La palette neutre est atomisée par la couleur et la production de masse par la préférence aux pièces uniques, aux prototypes. En 1985, Sottsass quitte le Groupe Memphis pour se consacrer à son agence et réaliser des maisons privées et son seul grand œuvre public, l’aéroport milanais Malpensa.
Quelques 40 ans après sa fondation, Memphis est de retour. Le style scandinave et ses teintes douces vus ad nauseam ennuient tout comme le fonctionnalisme avait ennuyé dans les années 60. L’exposition bordelaise tombe à point nommé pour rafraîchir le regard et retrouver l’énergie pop des années 80.

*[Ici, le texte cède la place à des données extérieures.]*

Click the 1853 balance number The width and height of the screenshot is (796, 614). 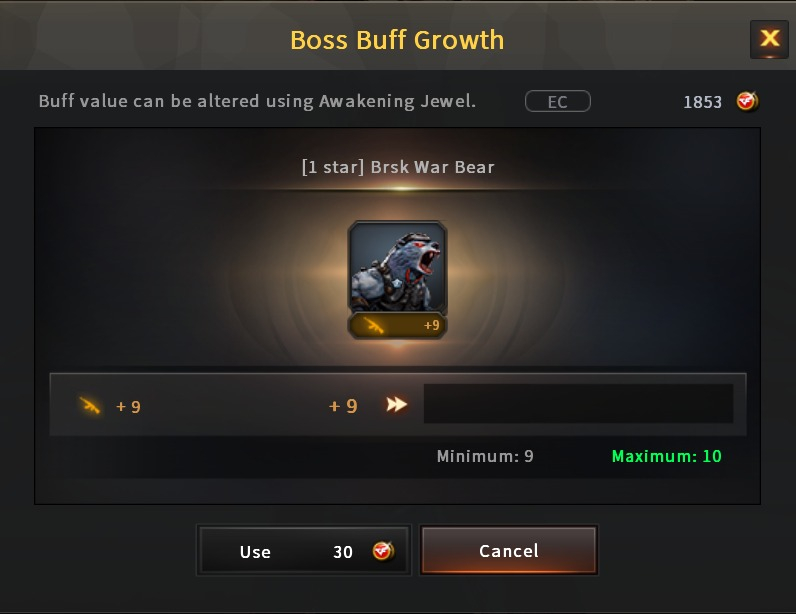(702, 102)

Bois, plastique, métal, stratifié. Couleurs primaires. Formes libres. Tout dans le style Memphis contribua à faire battre en retraite les teintes sobres et le bois massif des intérieurs classiques. Pop, rock, transgressif, joyeux, révolutionnaire… Aucun adjectif n’est de trop pour dire ce que le Groupe a voulu et a réussi à être, une bouffée d’oxygène dans un monde de la continuité visuelle et du bon goût rassurant. Paris Match qui n’est pas un journal révolutionnaire l’écrivait dès 1983 : « Après Memphis, rien n’a jamais été pareil dans l’histoire de la décoration d’intérieur ».
Installer l’exposition dans l’ancienne prison adjacente au Musée est osé mais l’écrin austère de pierre sombre met plus encore en exergue l’explosion de couleurs des nombreuses pièces présentées. Mobilier, art de la table, tissu, 160 exemples du style Memphis, la plupart prêtées par la société Memphis srl de Milan, répartis dans les anciennes cellules du XVIIème siècle : un contraste fort qui s’insère fort justement dans la saison culturelle "Liberté !" du 20 juin au 20 août dans la capitale girondine.
« Memphis, Plastic field » .
Musée des Arts Décoratifs et du Design à Bordeaux (France)
Du 21 juin 2019 au 5 janvier 2020.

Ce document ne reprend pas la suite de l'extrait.